Defining Market Capitalization Size Segments for Each Market
Once a Market Investable Equity Universe is defined, it is segmented into the following size-based indices:
| Investable Market Index (Large + Mid + Small) |
| Standard Index (Large + Mid) |
| Large Cap Index |
| Mid Cap Index |
| Small Cap Index |
Creating the Size Segment Indices in each market involves the following steps: (i) defining the Market Coverage Target Range for each size segment; (ii) determining the Global Minimum Size Range for each size segment; (iii) determining the Associated Market Size-Segment Cutoffs and Segment Number of Companies; (iv) assigning companies to the size segments and (v) applying final size-segment investability requirements.
Applying Index Continuity Rules for the Standard Indices
In order to achieve index continuity, as well as provide some basic level of diversification within a market index, notwithstanding the effect of other index construction rules contained herein, a minimum number of five constituents will be maintained for a DM Standard Index and a minimum number of three constituents will be maintained for an EM Standard Index.
Creating Style Indices within Each Size Segment
All securities in the investable equity universe are classified into Value or Growth segments using the MSCI Global Value and Growth methodology, which uses multiple factors to identify value and growth characteristics.
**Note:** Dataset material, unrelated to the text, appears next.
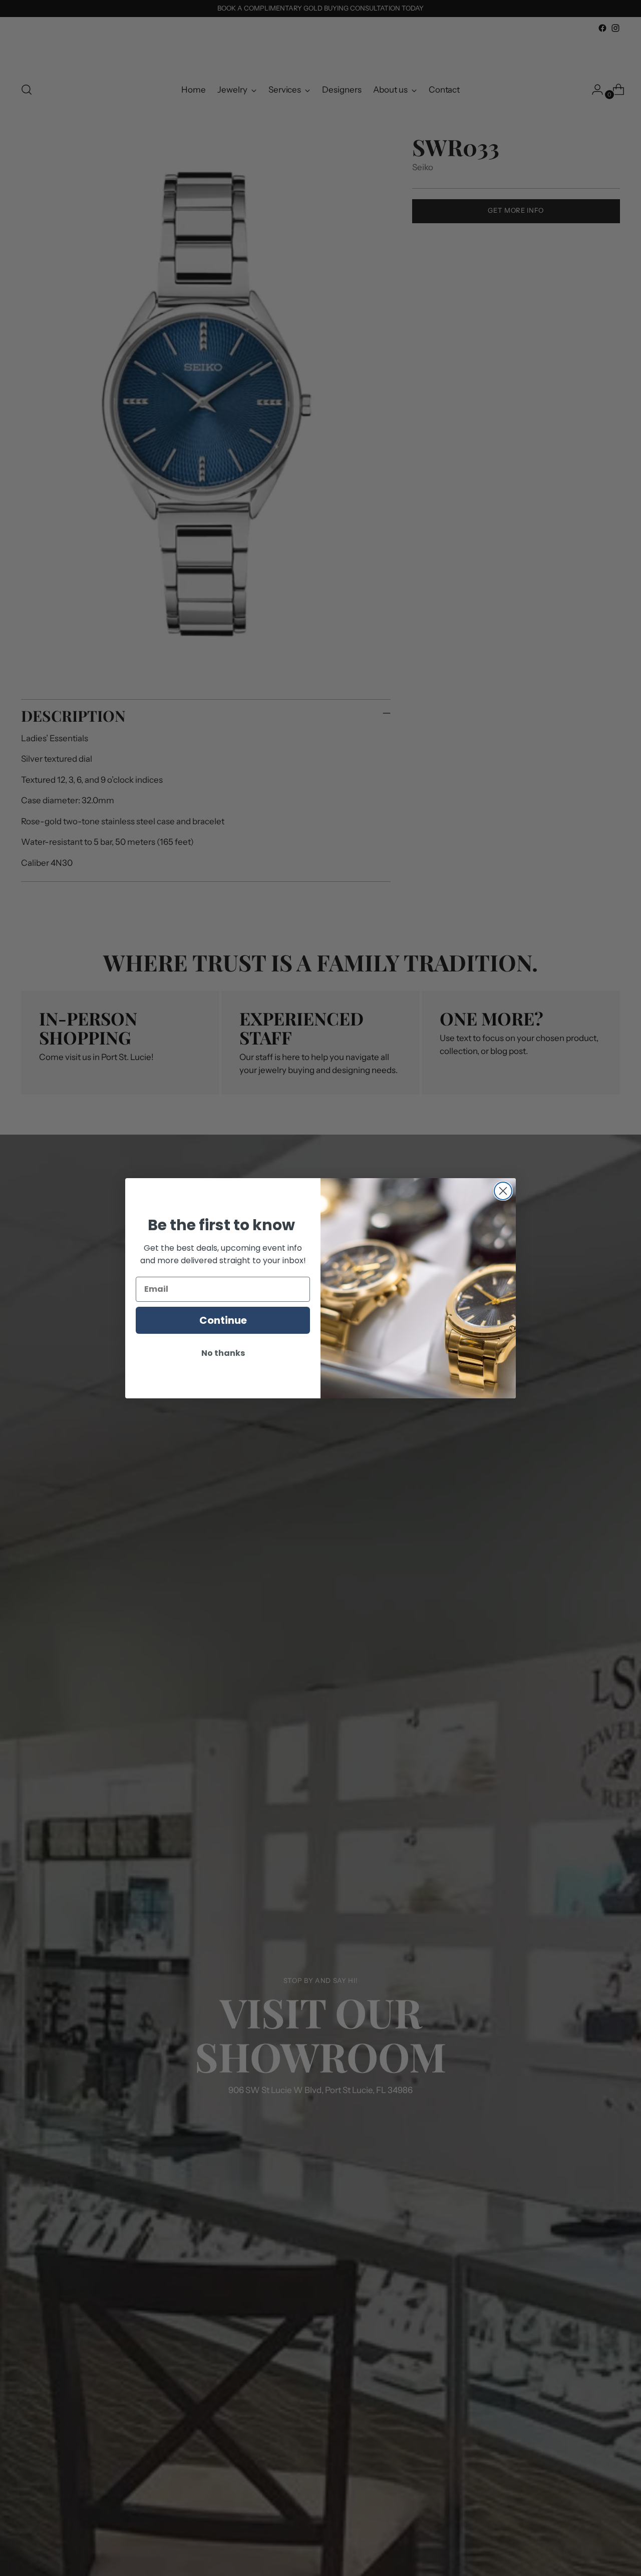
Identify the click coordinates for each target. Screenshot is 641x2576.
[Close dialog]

The value investment style characteristics use the following three variables for index construction: book value to price ratio, 12-month forward earnings to price ratio, and dividend yield. The growth investment style characteristics use the following five variables for index construction: long-term forward earnings per share (EPS) growth rate, short-term EPS growth rate, current internal growth rate, long-term historical EPS growth trend and long-term historical sales per share growth trend.
Classifying Securities under the Global Industry Classification Standard
All securities in the Global Investable Equity Universe are assigned to the industry that best describes their business activities. To this end, MSCI has designed, in conjunction with Standard & Poors, the Global Industry Classification Standard (GICS). Under the GICS, each company is assigned uniquely to one sub-industry according to its principal business activity. Therefore, a company can only belong to one industry grouping at each of the four levels of the GICS.
Maintaining the MSCI Global Investable Market Indices
The MSCI Global Investable Market Indices are maintained with the objective of reflecting the evolution of the underlying equity markets and segments on a timely basis, while seeking to achieve index continuity, continuous investability of constituents and replicability of the indices, and index stability and low index turnover.
In particular, index maintenance involves:
(i) Semi-Annual Index Reviews (SAIRs) in May and November of the Size Segment and Global Value and Growth Indices which include:
| Updating the indices on the basis of a fully refreshed Equity Universe. |
| Taking buffer rules into consideration for migration of securities across size and style segments. |
| Updating Foreign Inclusion Factors (FIFs) and Number of Shares (NOS). |
(ii) Quarterly Index Reviews (QIRs) in February and August of the Size Segment Indices aimed at:
| Including significant new eligible securities (such as IPOs which were not eligible for earlier inclusion) in the index. |
| Allowing for significant moves of companies within the Size Segment Indices, using wider buffers than in the SAIR. |
| Reflecting the impact of significant market events on FIFs and updating NOS. |
(iii) Ongoing event-related changes are generally implemented in the indices as they occur. Significantly large IPOs are included in the indices after the close of the companys tenth day of trading.
The MSCI EAFE Index®
The Index is a free float-adjusted market capitalization index that is designed to measure the equity market performance of developed markets, excluding the United States and Canada. As of the Pricing Date, the Index consisted of the following 21 developed market country indices: Australia, Austria, Belgium, Denmark, Finland, France, Germany, Greece, Hong Kong, Ireland, Italy, Japan, the Netherlands, New Zealand, Norway, Portugal, Singapore, Spain, Sweden, Switzerland, and the United Kingdom. As of the Pricing Date, the five largest country weights were: Japan (21.82%), the United Kingdom (21.61%), France (10.95%), Germany (9.04%) and Switzerland (7.69%) and the five largest sector weights were: Financials (26.83%), Industrials (11.45%), Consumer Discretionary (10.01%), Consumer Staples (9.02%) and Materials (8.96%).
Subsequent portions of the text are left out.